Erstens trainiert im Bad eine unbegabte Truppe von Wasserballspielern, die von einer total zickigen Lady in Strenge-Herrin-Manier angepfiffen werden. Wenn man sich fragt, was Johanna Wokalek hier sucht, die man in manchen Klassiker-Rollen im Burgtheater noch in bester Erinnerung hat, so beantwortet sich die Frage bald von selbst. Sie spielt mit Lust die Lustspielrolle der Frau, die angesichts des Schwimmmeisters auftaut – und das ist absolut ein vice versa-Gefühl. Die beiden sind schlechtweg bezaubernd und machen einen großen Teil des Films aus.

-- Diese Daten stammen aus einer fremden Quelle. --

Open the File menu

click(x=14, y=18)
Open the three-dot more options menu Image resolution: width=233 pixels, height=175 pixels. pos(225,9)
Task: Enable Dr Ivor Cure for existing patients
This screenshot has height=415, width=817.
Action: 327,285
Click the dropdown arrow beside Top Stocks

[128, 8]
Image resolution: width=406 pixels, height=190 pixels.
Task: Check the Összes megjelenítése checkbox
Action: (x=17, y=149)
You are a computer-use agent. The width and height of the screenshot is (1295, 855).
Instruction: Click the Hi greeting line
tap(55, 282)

Aber da ist auch noch Sebastian Bezzel, nein, diesmal nicht als Eberhofer, sondern als ausgesprochen unguter Baumeister Albert Dengler: Bezzel zeigt wieder, daß er sich nicht auf lethargische Polizisten festlegen läßt, daß er auch (mit einigermaßen gewachsenem Leibesumfang) unsympathische Typen spielen kann (wenn das Drehbuch auch ihm eine Wandlung zum Guten abverlangt – aber das ist ja nicht so schwer). Sein Töchterchen (Sarah Mahita) will nicht so, wie Papa will, aber das ist ja die Regel.

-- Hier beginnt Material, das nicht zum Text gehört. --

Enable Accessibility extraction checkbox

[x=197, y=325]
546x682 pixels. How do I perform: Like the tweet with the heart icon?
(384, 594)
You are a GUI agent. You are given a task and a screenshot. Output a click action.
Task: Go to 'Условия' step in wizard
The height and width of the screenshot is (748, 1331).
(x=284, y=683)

Nenne man noch Gisela Schneeberger als Bürgermeisterin, die die politische Intrige (und die Wendehalsigkeit ihres Berufs) im kleinen Finger hat, oder Rick Kavanian als Dr. Rieger (sollen wir spoilern, daß er als Enten-Kenner das Freibad rettet?), oder schließlich unseren Thomas Mraz, der hier als Dorfpfarrer eine gewaltige Show abziehen darf und sich immer wieder in den Mittelpunkt katapultiert. (Nebenbei hat auch Roland Düringer noch eine Szene als echt mieser Schlepper – Migranten zurück in die Türkei, damit man sie dort angeblich nach Kanada bringt, und her mit dem Geld und Goschen halten!)

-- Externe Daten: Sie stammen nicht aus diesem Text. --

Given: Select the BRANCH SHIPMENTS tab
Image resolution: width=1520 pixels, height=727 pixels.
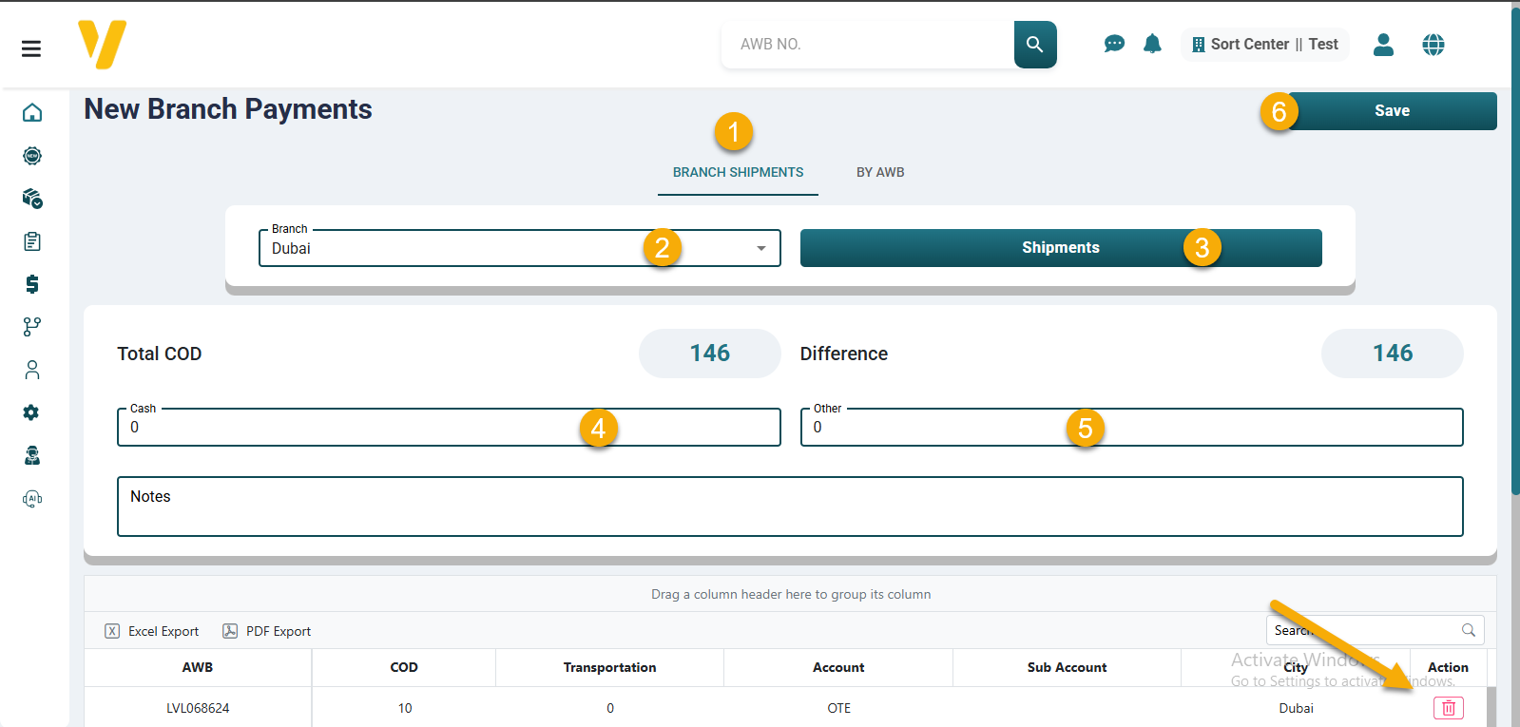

Das alles würde für einen ganzen Film mehr als reichen. Aber eine Geschichte von heute, die etwas auf sich hält, darf an den brennenden Themen unserer Zeit nicht vorbei gehen, also haben wir unseren Migranten, Sali aus Nigeria (schlechtweg ideal verkörpert von Dimitri Abold). Er wird zum Prüfstein aller, er bringt bei allen erst das Schlechte und am Ende das wunderbar Gute hervor (wobei man sagen muß, daß der Schwimmmeister nach anfänglichem Zögern ganz ehrlich und ehrenhaft auf der Seite des Azubi ist, den seine bei der Wohlfahrt tätige Schwester ihm aufgedrückt hat).
 
Wollte man kritisch sein, was man bei einem Wunscherfüllungsfilm wie diesem einfach nicht sein darf, würde man anmerken, daß nicht alle jungen Nigerianer so hübsch sind wie dieser, so klug, anständig, liebenswert bis in die Fingerspitzen und noch dazu so gut Deutsch sprechen. Solche Exemplare gibt es wohl nur im Kino. Aber er tut der Geschichte von der Rettung des Freibades (um viel mehr geht es nicht) sehr gut, und man möchte sich eine Welt erträumen, wie sie in dem kleinen bayerischen Ort erblüht, nachdem alle sich zusammengerauft haben.